:: DATA TO PROCESS ::
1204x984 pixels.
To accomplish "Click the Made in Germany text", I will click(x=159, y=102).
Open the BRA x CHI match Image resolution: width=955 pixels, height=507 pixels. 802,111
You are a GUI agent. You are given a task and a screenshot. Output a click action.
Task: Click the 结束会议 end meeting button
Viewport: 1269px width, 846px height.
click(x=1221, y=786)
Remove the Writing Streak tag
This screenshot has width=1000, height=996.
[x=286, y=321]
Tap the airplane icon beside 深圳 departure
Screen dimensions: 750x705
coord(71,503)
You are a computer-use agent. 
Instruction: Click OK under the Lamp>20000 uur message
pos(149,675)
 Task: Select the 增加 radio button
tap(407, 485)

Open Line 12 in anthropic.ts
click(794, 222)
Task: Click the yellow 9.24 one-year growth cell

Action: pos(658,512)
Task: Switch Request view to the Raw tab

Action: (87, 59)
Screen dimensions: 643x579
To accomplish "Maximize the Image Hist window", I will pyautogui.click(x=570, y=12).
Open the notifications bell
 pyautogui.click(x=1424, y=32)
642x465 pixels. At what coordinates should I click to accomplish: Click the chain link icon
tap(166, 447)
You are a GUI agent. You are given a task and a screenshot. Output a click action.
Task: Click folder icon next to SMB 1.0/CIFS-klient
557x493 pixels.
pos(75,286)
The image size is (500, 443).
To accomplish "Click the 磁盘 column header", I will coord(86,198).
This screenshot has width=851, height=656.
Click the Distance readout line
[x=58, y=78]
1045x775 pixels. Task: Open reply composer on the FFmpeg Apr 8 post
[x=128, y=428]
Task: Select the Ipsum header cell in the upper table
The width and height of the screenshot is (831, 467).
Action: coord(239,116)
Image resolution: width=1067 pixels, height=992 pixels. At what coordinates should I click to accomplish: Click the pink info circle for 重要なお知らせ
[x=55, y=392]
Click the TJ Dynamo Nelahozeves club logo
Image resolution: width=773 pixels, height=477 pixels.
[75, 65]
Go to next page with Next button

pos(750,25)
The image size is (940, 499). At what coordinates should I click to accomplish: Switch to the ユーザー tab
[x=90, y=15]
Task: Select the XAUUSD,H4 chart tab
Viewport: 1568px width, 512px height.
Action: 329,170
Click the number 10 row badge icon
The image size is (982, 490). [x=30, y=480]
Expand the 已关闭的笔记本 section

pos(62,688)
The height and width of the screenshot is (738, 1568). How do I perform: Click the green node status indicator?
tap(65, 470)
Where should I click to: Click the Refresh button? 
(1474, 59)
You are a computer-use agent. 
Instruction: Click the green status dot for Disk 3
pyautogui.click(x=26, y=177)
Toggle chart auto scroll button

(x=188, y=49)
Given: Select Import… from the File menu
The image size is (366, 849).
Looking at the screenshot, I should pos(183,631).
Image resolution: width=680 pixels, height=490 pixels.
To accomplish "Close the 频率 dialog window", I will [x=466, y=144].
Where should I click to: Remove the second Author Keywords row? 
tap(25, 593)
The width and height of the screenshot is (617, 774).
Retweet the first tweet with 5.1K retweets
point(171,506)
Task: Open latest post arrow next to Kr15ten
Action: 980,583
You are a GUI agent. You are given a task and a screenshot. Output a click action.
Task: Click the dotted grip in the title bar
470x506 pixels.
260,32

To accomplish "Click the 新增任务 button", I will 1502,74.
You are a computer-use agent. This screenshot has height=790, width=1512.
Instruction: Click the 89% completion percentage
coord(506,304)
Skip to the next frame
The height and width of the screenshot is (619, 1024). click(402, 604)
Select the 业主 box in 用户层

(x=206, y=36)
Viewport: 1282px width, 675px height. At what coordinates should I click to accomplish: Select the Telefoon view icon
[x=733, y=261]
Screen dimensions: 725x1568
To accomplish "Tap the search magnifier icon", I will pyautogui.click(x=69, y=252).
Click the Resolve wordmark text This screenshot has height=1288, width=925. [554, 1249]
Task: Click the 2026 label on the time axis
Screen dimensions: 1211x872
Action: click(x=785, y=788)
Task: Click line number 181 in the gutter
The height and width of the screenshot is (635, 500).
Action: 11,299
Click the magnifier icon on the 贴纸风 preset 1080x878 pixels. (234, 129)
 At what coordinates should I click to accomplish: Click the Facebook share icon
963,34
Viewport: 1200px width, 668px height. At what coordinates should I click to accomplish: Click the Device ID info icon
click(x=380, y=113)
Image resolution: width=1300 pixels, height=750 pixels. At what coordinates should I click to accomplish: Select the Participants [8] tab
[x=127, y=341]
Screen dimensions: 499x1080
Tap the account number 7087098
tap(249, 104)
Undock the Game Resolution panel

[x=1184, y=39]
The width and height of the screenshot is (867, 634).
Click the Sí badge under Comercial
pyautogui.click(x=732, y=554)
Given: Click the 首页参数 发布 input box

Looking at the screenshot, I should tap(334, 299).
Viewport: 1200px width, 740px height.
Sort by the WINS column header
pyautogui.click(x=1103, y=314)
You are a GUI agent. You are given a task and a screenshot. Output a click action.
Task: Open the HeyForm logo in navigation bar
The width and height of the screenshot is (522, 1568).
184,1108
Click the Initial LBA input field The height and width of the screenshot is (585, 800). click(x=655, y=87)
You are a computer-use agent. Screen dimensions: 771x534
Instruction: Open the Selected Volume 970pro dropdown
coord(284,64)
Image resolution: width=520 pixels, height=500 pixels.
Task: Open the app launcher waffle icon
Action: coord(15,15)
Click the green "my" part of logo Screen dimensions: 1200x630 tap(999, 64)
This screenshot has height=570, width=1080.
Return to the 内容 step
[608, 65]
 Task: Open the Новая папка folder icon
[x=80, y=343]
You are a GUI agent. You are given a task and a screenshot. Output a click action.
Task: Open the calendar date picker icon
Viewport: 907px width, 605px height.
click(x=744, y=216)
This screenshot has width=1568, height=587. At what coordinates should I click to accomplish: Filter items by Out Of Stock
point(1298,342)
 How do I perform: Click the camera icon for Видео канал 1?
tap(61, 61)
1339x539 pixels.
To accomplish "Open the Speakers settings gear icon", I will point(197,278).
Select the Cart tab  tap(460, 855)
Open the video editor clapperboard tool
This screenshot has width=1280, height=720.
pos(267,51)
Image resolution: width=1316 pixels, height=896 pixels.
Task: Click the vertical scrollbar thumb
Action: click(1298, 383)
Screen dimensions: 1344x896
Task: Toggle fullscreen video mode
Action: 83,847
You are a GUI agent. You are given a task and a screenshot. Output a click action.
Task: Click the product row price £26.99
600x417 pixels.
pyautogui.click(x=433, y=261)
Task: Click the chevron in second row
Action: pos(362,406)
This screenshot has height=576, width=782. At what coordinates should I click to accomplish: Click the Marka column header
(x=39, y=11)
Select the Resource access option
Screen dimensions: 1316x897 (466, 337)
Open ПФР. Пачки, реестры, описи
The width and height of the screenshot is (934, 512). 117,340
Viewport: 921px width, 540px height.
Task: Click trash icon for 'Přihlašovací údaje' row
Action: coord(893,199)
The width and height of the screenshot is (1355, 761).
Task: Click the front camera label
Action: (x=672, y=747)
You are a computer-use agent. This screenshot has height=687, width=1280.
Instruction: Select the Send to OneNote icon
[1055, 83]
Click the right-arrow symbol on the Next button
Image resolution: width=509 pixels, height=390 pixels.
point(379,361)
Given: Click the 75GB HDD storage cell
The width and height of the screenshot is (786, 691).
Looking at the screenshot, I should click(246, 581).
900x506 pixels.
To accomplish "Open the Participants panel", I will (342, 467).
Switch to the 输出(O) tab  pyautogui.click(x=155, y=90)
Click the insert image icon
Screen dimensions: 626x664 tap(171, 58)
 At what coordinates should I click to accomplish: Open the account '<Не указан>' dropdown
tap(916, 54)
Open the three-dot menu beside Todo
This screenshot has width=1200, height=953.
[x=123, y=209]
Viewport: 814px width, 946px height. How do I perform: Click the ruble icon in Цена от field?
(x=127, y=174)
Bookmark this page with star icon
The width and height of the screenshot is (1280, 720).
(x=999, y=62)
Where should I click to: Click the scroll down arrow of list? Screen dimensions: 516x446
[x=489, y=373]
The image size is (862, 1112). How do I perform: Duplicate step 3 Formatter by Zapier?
:::
TASK OBJECTIVE -> Review the preceding data and report every line that includes the string "text".

REPLY ->
To accomplish "Click the Made in Germany text", I will click(x=159, y=102).
Click the Resolve wordmark text This screenshot has height=1288, width=925. [554, 1249]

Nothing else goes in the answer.